> TASK: Copy every record word for word.

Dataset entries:
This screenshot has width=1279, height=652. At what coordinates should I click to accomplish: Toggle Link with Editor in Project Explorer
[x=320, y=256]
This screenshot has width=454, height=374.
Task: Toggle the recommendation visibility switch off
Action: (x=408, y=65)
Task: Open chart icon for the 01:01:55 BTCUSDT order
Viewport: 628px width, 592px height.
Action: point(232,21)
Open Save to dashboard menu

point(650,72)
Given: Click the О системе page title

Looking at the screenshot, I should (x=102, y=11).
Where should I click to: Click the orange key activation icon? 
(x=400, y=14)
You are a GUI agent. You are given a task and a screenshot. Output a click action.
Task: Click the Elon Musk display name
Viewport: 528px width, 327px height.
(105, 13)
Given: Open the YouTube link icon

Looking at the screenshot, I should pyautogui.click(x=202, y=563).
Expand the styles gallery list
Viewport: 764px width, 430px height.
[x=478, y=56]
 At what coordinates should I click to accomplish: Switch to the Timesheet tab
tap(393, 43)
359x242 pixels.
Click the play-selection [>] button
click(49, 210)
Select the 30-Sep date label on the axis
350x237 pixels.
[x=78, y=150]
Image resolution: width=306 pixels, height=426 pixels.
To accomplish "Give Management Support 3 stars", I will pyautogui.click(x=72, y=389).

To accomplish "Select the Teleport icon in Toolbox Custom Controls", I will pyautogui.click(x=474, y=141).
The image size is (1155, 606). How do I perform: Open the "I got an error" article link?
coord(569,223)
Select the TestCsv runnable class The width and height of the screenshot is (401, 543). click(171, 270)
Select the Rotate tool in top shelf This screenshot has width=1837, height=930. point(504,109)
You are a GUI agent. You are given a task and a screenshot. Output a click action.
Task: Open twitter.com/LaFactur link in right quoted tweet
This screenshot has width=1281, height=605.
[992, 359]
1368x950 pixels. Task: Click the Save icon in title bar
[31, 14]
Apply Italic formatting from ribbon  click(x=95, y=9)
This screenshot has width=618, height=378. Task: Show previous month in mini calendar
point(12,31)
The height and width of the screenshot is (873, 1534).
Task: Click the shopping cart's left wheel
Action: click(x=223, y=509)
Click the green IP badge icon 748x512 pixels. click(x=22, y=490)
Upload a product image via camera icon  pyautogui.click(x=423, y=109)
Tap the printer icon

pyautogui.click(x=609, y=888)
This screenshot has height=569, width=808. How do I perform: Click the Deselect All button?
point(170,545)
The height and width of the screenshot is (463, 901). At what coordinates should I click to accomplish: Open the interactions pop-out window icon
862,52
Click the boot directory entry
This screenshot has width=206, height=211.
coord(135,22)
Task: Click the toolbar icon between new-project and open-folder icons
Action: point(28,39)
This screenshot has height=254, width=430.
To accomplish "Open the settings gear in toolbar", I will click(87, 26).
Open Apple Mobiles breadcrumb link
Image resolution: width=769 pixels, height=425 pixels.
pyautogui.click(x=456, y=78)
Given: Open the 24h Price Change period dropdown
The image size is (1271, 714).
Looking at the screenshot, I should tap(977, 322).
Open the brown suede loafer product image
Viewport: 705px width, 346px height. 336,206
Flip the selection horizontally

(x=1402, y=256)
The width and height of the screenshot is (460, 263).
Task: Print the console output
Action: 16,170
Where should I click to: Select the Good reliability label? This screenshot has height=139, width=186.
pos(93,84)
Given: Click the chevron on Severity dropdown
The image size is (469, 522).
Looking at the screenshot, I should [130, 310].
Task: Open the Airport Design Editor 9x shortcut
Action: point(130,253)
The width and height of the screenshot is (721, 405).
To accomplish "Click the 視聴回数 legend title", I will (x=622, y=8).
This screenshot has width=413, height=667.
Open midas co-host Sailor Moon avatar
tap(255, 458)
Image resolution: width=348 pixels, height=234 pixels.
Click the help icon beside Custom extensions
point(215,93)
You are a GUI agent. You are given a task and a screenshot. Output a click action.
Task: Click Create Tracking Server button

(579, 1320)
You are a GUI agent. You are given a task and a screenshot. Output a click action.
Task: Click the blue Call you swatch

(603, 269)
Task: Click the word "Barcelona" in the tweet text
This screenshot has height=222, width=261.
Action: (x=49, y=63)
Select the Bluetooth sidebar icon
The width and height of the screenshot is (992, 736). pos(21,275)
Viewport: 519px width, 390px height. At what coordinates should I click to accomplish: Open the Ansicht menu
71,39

> ANSWER TO THIS EXERCISE:
This screenshot has width=1279, height=652. At what coordinates should I click to accomplish: Toggle Link with Editor in Project Explorer
[x=320, y=256]
This screenshot has width=454, height=374.
Task: Toggle the recommendation visibility switch off
Action: (x=408, y=65)
Task: Open chart icon for the 01:01:55 BTCUSDT order
Viewport: 628px width, 592px height.
Action: point(232,21)
Open Save to dashboard menu

point(650,72)
Given: Click the О системе page title

Looking at the screenshot, I should (x=102, y=11).
Where should I click to: Click the orange key activation icon? 
(x=400, y=14)
You are a GUI agent. You are given a task and a screenshot. Output a click action.
Task: Click the Elon Musk display name
Viewport: 528px width, 327px height.
(105, 13)
Given: Open the YouTube link icon

Looking at the screenshot, I should pyautogui.click(x=202, y=563).
Expand the styles gallery list
Viewport: 764px width, 430px height.
[x=478, y=56]
 At what coordinates should I click to accomplish: Switch to the Timesheet tab
tap(393, 43)
359x242 pixels.
Click the play-selection [>] button
click(49, 210)
Select the 30-Sep date label on the axis
350x237 pixels.
[x=78, y=150]
Image resolution: width=306 pixels, height=426 pixels.
To accomplish "Give Management Support 3 stars", I will pyautogui.click(x=72, y=389).

To accomplish "Select the Teleport icon in Toolbox Custom Controls", I will pyautogui.click(x=474, y=141).
The image size is (1155, 606). How do I perform: Open the "I got an error" article link?
coord(569,223)
Select the TestCsv runnable class The width and height of the screenshot is (401, 543). click(171, 270)
Select the Rotate tool in top shelf This screenshot has width=1837, height=930. point(504,109)
You are a GUI agent. You are given a task and a screenshot. Output a click action.
Task: Open twitter.com/LaFactur link in right quoted tweet
This screenshot has width=1281, height=605.
[992, 359]
1368x950 pixels. Task: Click the Save icon in title bar
[31, 14]
Apply Italic formatting from ribbon  click(x=95, y=9)
This screenshot has width=618, height=378. Task: Show previous month in mini calendar
point(12,31)
The height and width of the screenshot is (873, 1534).
Task: Click the shopping cart's left wheel
Action: click(x=223, y=509)
Click the green IP badge icon 748x512 pixels. click(x=22, y=490)
Upload a product image via camera icon  pyautogui.click(x=423, y=109)
Tap the printer icon

pyautogui.click(x=609, y=888)
This screenshot has height=569, width=808. How do I perform: Click the Deselect All button?
point(170,545)
The height and width of the screenshot is (463, 901). At what coordinates should I click to accomplish: Open the interactions pop-out window icon
862,52
Click the boot directory entry
This screenshot has width=206, height=211.
coord(135,22)
Task: Click the toolbar icon between new-project and open-folder icons
Action: point(28,39)
This screenshot has height=254, width=430.
To accomplish "Open the settings gear in toolbar", I will click(87, 26).
Open Apple Mobiles breadcrumb link
Image resolution: width=769 pixels, height=425 pixels.
pyautogui.click(x=456, y=78)
Given: Open the 24h Price Change period dropdown
The image size is (1271, 714).
Looking at the screenshot, I should tap(977, 322).
Open the brown suede loafer product image
Viewport: 705px width, 346px height. 336,206
Flip the selection horizontally

(x=1402, y=256)
The width and height of the screenshot is (460, 263).
Task: Print the console output
Action: 16,170
Where should I click to: Select the Good reliability label? This screenshot has height=139, width=186.
pos(93,84)
Given: Click the chevron on Severity dropdown
The image size is (469, 522).
Looking at the screenshot, I should [130, 310].
Task: Open the Airport Design Editor 9x shortcut
Action: point(130,253)
The width and height of the screenshot is (721, 405).
To accomplish "Click the 視聴回数 legend title", I will (x=622, y=8).
This screenshot has width=413, height=667.
Open midas co-host Sailor Moon avatar
tap(255, 458)
Image resolution: width=348 pixels, height=234 pixels.
Click the help icon beside Custom extensions
point(215,93)
You are a GUI agent. You are given a task and a screenshot. Output a click action.
Task: Click Create Tracking Server button

(579, 1320)
You are a GUI agent. You are given a task and a screenshot. Output a click action.
Task: Click the blue Call you swatch

(603, 269)
Task: Click the word "Barcelona" in the tweet text
This screenshot has height=222, width=261.
Action: (x=49, y=63)
Select the Bluetooth sidebar icon
The width and height of the screenshot is (992, 736). pos(21,275)
Viewport: 519px width, 390px height. At what coordinates should I click to accomplish: Open the Ansicht menu
71,39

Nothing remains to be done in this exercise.